I’ve read some discussion of the few Tok Pisin transitives that do not end in -im. Some of which form a different transitive verb with it. Like kaikai ‘eat’ and kaikaim ‘bite’. But newer online sources seem to say that kaikai is ‘food’ and kaikaim both ‘eat’ and ‘bite’. Is this a trend toward regularizing or just a difference in analysis / dialect / register? I’ve also read that -im is tending to get shorted to just -i, but I don’t know any details.
Koj: actually, I doubt the substrate language has that much of an impact. Thus, Charles Perry wondered whether the -UM ending was related to Algonquian transitive verbs agreeing with their object. The problem is that other languages in contact with Algonquian languages show no such change: the French spoken by the Metis in the Canadian West has been influenced (in its phonology especially) by Cree and Ojibwe for several generations, has been almost wholly untouched by learned/standard French influence, but there is no trace in the Metis French verb of any kind of transitivizer/object agreement morpheme (indeed, the Metis French verb, as far as its morphosyntax goes, appears quite untouched by Cree/Ojibwe influence).

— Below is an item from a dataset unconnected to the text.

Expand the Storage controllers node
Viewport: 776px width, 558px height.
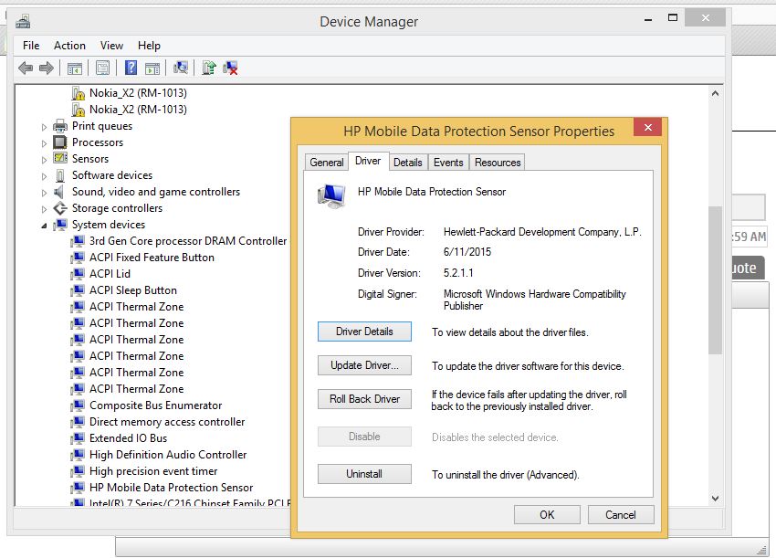(44, 209)
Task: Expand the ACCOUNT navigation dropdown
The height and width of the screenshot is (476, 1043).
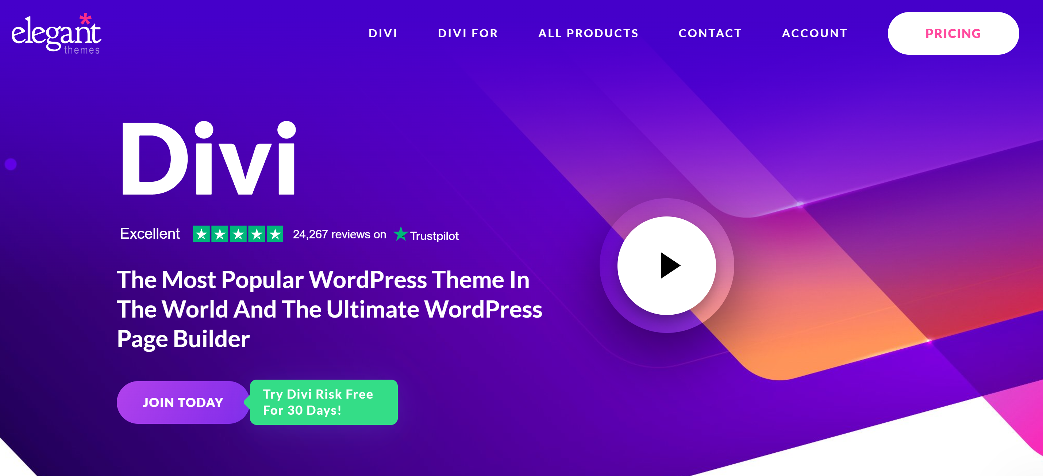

Joel: in your examples the -am ending looks more like a cliticized pronoun than a transitivity marker: did you hear examples where the verb had an -am suffix as well as an overt nominal object?
Just to complicate things, there is a suffix -um in Wampanoag (which would have been Waban’s native language, more or less) that forms transitive verbs with animate objects (though it doesn’t appear on every such verb). It’s attested on many verbs that are not English borrowings (wôkum ‘greet’,natwum ‘ask about’, kakâhtyum ‘advise’, weetapum ‘sit with’…). It does also show up on at least one borrowed verb: payum ‘pay’.